Dataset records
[Start of Attachment]
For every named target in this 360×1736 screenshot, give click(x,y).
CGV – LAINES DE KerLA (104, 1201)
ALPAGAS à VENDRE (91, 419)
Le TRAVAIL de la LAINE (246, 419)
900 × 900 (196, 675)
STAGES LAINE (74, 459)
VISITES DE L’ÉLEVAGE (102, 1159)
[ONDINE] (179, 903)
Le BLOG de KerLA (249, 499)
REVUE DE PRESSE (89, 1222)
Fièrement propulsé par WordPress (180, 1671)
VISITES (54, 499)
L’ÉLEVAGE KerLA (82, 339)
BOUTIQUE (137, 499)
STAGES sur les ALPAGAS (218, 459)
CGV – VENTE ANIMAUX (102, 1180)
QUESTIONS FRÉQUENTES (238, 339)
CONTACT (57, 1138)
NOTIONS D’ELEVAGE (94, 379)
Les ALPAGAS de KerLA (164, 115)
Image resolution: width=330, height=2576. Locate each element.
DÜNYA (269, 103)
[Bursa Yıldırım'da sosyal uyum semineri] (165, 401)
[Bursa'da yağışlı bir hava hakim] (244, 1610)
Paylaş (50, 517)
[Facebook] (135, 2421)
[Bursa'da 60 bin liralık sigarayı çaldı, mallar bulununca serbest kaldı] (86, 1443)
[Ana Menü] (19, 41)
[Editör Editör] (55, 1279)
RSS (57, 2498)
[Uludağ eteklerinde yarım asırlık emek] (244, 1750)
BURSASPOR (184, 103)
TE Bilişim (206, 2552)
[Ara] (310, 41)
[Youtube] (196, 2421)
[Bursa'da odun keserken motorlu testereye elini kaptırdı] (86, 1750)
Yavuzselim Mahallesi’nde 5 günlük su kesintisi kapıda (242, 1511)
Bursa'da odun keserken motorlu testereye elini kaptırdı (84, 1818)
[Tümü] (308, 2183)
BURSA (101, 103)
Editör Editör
[End of Attachment]
## What to do
Write all of the data above again, exactly as given.

## Your solution
For every named target in this 360×1736 screenshot, give click(x,y).
CGV – LAINES DE KerLA (104, 1201)
ALPAGAS à VENDRE (91, 419)
Le TRAVAIL de la LAINE (246, 419)
900 × 900 (196, 675)
STAGES LAINE (74, 459)
VISITES DE L’ÉLEVAGE (102, 1159)
[ONDINE] (179, 903)
Le BLOG de KerLA (249, 499)
REVUE DE PRESSE (89, 1222)
Fièrement propulsé par WordPress (180, 1671)
VISITES (54, 499)
L’ÉLEVAGE KerLA (82, 339)
BOUTIQUE (137, 499)
STAGES sur les ALPAGAS (218, 459)
CGV – VENTE ANIMAUX (102, 1180)
QUESTIONS FRÉQUENTES (238, 339)
CONTACT (57, 1138)
NOTIONS D’ELEVAGE (94, 379)
Les ALPAGAS de KerLA (164, 115)
Image resolution: width=330, height=2576. Locate each element.
DÜNYA (269, 103)
[Bursa Yıldırım'da sosyal uyum semineri] (165, 401)
[Bursa'da yağışlı bir hava hakim] (244, 1610)
Paylaş (50, 517)
[Facebook] (135, 2421)
[Bursa'da 60 bin liralık sigarayı çaldı, mallar bulununca serbest kaldı] (86, 1443)
[Ana Menü] (19, 41)
[Editör Editör] (55, 1279)
RSS (57, 2498)
[Uludağ eteklerinde yarım asırlık emek] (244, 1750)
BURSASPOR (184, 103)
TE Bilişim (206, 2552)
[Ara] (310, 41)
[Youtube] (196, 2421)
[Bursa'da odun keserken motorlu testereye elini kaptırdı] (86, 1750)
Yavuzselim Mahallesi’nde 5 günlük su kesintisi kapıda (242, 1511)
Bursa'da odun keserken motorlu testereye elini kaptırdı (84, 1818)
[Tümü] (308, 2183)
BURSA (101, 103)
Editör Editör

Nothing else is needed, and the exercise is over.